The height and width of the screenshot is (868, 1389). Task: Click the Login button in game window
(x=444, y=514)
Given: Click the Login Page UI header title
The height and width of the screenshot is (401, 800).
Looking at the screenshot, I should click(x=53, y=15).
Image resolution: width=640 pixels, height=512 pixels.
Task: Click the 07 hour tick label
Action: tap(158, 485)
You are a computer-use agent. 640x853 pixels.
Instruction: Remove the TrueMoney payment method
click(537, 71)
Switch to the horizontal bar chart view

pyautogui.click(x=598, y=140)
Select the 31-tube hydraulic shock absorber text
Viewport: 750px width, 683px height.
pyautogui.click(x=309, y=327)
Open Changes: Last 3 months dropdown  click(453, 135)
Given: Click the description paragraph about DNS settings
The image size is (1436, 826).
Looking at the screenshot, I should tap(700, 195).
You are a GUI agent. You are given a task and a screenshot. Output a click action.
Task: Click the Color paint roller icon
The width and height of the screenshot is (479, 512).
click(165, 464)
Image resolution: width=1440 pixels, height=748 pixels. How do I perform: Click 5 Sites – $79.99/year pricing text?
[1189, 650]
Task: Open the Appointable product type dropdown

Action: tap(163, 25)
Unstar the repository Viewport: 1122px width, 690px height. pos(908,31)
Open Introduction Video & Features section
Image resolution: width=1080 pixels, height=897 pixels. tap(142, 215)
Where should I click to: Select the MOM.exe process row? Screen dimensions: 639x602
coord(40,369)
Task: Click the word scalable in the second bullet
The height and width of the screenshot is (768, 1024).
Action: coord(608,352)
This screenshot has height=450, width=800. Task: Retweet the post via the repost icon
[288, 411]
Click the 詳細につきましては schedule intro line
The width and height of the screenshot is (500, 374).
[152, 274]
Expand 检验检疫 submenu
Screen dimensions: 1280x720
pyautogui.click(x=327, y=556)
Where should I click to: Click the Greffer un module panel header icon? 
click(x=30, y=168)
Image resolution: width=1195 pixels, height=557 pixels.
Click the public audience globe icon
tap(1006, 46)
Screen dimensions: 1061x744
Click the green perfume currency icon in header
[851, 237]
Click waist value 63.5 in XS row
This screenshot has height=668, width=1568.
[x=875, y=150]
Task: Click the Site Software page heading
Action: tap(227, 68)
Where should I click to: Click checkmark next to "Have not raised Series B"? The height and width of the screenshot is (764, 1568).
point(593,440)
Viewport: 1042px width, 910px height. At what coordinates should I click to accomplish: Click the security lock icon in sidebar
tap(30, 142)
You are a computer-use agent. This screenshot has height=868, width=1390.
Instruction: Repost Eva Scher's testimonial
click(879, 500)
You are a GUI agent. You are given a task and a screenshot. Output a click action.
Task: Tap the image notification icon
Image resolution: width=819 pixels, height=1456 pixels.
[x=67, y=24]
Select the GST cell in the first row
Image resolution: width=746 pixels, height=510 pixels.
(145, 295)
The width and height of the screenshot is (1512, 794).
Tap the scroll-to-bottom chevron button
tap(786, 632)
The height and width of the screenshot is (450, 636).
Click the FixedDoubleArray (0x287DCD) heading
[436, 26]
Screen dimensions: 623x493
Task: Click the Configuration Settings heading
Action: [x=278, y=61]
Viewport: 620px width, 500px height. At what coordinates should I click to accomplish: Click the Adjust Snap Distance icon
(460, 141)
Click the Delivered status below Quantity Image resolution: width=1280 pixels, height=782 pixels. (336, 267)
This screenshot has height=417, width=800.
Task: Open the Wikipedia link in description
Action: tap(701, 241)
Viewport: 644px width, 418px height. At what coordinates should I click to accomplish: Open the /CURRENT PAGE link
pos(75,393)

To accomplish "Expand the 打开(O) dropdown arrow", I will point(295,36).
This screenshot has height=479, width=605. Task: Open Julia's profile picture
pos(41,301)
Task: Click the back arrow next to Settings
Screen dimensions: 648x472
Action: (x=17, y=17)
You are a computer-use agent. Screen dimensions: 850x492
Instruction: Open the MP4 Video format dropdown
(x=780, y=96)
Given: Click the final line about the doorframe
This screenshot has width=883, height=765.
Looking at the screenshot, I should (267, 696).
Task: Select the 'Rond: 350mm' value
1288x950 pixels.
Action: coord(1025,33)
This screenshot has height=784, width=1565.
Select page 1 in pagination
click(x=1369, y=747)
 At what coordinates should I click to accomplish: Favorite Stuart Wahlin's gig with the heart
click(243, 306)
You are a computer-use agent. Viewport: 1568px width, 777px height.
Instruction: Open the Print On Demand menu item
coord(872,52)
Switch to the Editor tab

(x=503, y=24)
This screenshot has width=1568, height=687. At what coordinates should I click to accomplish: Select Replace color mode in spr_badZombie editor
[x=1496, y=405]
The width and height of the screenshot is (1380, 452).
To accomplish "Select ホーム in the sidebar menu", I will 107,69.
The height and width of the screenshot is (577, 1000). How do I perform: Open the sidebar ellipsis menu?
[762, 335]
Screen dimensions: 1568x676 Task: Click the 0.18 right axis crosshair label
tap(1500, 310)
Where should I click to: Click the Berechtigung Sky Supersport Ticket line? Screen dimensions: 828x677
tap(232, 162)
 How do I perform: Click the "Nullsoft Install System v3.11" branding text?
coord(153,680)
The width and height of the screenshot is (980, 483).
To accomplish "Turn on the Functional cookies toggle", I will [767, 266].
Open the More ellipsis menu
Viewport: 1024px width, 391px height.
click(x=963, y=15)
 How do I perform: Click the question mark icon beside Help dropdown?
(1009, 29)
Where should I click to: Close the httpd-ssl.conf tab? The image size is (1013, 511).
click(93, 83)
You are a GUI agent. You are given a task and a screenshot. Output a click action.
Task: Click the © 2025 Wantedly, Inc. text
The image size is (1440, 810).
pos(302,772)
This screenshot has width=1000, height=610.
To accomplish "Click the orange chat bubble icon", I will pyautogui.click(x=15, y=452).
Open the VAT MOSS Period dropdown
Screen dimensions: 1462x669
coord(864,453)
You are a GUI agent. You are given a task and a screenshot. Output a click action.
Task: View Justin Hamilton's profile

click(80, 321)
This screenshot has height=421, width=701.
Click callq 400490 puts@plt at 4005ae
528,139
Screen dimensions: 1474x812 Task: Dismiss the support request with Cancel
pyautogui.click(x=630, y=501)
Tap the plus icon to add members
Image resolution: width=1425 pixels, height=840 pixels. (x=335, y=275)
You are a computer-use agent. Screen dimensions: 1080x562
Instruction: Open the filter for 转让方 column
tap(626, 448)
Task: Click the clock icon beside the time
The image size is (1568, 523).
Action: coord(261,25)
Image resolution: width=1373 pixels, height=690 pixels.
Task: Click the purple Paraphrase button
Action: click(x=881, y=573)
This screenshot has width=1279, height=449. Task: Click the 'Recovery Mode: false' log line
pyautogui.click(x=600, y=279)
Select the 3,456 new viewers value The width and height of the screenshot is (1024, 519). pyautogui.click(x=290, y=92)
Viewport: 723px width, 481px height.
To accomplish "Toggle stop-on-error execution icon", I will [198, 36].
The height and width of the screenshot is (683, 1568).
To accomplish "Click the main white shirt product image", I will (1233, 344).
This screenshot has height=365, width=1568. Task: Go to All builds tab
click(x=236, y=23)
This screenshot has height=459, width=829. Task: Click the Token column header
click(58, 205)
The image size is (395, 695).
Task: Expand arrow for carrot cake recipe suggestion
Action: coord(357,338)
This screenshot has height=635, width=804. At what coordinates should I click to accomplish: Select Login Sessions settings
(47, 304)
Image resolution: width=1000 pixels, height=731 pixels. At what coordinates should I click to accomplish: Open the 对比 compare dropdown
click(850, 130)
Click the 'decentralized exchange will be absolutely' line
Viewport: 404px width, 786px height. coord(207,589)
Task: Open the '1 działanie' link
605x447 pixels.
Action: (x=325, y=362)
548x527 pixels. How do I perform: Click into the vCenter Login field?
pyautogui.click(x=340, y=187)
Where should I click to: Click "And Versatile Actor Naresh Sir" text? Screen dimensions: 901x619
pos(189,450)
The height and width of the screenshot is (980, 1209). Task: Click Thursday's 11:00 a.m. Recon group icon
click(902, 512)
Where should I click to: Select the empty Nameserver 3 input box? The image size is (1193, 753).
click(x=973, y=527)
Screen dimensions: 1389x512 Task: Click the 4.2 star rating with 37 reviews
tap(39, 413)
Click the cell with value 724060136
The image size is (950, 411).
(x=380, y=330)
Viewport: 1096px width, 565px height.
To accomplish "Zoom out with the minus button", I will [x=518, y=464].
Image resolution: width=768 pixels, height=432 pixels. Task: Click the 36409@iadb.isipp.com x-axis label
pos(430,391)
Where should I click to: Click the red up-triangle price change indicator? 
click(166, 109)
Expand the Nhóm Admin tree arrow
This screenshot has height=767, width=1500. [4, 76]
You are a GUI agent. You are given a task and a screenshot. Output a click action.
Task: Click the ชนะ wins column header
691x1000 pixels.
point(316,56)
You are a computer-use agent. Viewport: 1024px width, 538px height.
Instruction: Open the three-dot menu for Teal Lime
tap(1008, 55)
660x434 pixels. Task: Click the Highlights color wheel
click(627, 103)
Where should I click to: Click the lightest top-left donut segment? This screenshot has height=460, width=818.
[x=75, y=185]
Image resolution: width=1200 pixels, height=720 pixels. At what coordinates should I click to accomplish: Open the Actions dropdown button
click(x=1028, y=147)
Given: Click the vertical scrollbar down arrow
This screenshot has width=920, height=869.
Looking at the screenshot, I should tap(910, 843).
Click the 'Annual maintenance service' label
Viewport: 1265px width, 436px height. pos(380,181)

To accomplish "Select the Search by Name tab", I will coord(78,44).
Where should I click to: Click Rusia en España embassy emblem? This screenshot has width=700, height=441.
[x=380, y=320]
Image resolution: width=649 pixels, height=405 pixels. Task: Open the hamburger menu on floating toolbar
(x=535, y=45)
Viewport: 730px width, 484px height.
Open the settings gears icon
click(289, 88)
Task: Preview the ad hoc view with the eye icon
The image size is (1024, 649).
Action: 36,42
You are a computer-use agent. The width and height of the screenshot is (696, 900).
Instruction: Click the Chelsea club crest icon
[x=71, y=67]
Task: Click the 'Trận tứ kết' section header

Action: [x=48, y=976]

**WHAT NEEDS TO BE DONE**:
Please copy the lines above from the line with "Click the Delivered" up to and including the line with "You are a computer-use agent. Screen dimensions: 850x492", exactly as written and with nothing else.

**EXERCISE OUTPUT**:
Click the Delivered status below Quantity Image resolution: width=1280 pixels, height=782 pixels. (336, 267)
This screenshot has height=417, width=800.
Task: Open the Wikipedia link in description
Action: tap(701, 241)
Viewport: 644px width, 418px height. At what coordinates should I click to accomplish: Open the /CURRENT PAGE link
pos(75,393)

To accomplish "Expand the 打开(O) dropdown arrow", I will point(295,36).
This screenshot has height=479, width=605. Task: Open Julia's profile picture
pos(41,301)
Task: Click the back arrow next to Settings
Screen dimensions: 648x472
Action: (x=17, y=17)
You are a computer-use agent. Screen dimensions: 850x492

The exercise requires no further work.